== Segment start ==

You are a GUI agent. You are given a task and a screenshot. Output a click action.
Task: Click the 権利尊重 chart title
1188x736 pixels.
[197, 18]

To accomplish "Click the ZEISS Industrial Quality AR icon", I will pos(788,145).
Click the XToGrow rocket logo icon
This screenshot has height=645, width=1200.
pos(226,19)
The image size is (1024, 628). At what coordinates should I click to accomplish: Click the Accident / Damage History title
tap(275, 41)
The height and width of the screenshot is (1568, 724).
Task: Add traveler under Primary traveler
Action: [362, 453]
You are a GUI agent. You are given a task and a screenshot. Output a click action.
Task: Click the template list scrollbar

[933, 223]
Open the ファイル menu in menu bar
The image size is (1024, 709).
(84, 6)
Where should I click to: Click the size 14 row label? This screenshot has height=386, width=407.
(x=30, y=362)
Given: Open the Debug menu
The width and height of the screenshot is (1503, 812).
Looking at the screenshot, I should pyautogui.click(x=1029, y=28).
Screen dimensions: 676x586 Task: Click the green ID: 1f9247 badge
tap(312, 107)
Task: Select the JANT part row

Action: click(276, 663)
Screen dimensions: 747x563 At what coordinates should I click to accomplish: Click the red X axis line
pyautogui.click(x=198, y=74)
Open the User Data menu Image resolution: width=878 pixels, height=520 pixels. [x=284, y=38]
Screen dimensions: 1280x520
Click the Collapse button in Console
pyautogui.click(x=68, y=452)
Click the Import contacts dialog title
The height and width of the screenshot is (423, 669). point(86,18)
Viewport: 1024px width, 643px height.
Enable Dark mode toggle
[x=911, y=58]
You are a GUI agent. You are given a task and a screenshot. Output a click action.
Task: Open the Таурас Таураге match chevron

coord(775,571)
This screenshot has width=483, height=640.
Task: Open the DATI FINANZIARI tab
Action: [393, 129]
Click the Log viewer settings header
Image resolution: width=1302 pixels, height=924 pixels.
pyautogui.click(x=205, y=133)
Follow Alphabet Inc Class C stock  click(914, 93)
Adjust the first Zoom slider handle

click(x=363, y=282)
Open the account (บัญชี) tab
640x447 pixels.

== Segment end ==

◆ **Directions for this task**: Every entry must be duplicated exactly as it stands.

◆ **Task solution**:
You are a GUI agent. You are given a task and a screenshot. Output a click action.
Task: Click the 権利尊重 chart title
1188x736 pixels.
[197, 18]

To accomplish "Click the ZEISS Industrial Quality AR icon", I will pos(788,145).
Click the XToGrow rocket logo icon
This screenshot has height=645, width=1200.
pos(226,19)
The image size is (1024, 628). At what coordinates should I click to accomplish: Click the Accident / Damage History title
tap(275, 41)
The height and width of the screenshot is (1568, 724).
Task: Add traveler under Primary traveler
Action: [362, 453]
You are a GUI agent. You are given a task and a screenshot. Output a click action.
Task: Click the template list scrollbar

[933, 223]
Open the ファイル menu in menu bar
The image size is (1024, 709).
(84, 6)
Where should I click to: Click the size 14 row label? This screenshot has height=386, width=407.
(x=30, y=362)
Given: Open the Debug menu
The width and height of the screenshot is (1503, 812).
Looking at the screenshot, I should pyautogui.click(x=1029, y=28).
Screen dimensions: 676x586 Task: Click the green ID: 1f9247 badge
tap(312, 107)
Task: Select the JANT part row

Action: click(276, 663)
Screen dimensions: 747x563 At what coordinates should I click to accomplish: Click the red X axis line
pyautogui.click(x=198, y=74)
Open the User Data menu Image resolution: width=878 pixels, height=520 pixels. [x=284, y=38]
Screen dimensions: 1280x520
Click the Collapse button in Console
pyautogui.click(x=68, y=452)
Click the Import contacts dialog title
The height and width of the screenshot is (423, 669). point(86,18)
Viewport: 1024px width, 643px height.
Enable Dark mode toggle
[x=911, y=58]
You are a GUI agent. You are given a task and a screenshot. Output a click action.
Task: Open the Таурас Таураге match chevron

coord(775,571)
This screenshot has width=483, height=640.
Task: Open the DATI FINANZIARI tab
Action: [393, 129]
Click the Log viewer settings header
Image resolution: width=1302 pixels, height=924 pixels.
pyautogui.click(x=205, y=133)
Follow Alphabet Inc Class C stock  click(914, 93)
Adjust the first Zoom slider handle

click(x=363, y=282)
Open the account (บัญชี) tab
640x447 pixels.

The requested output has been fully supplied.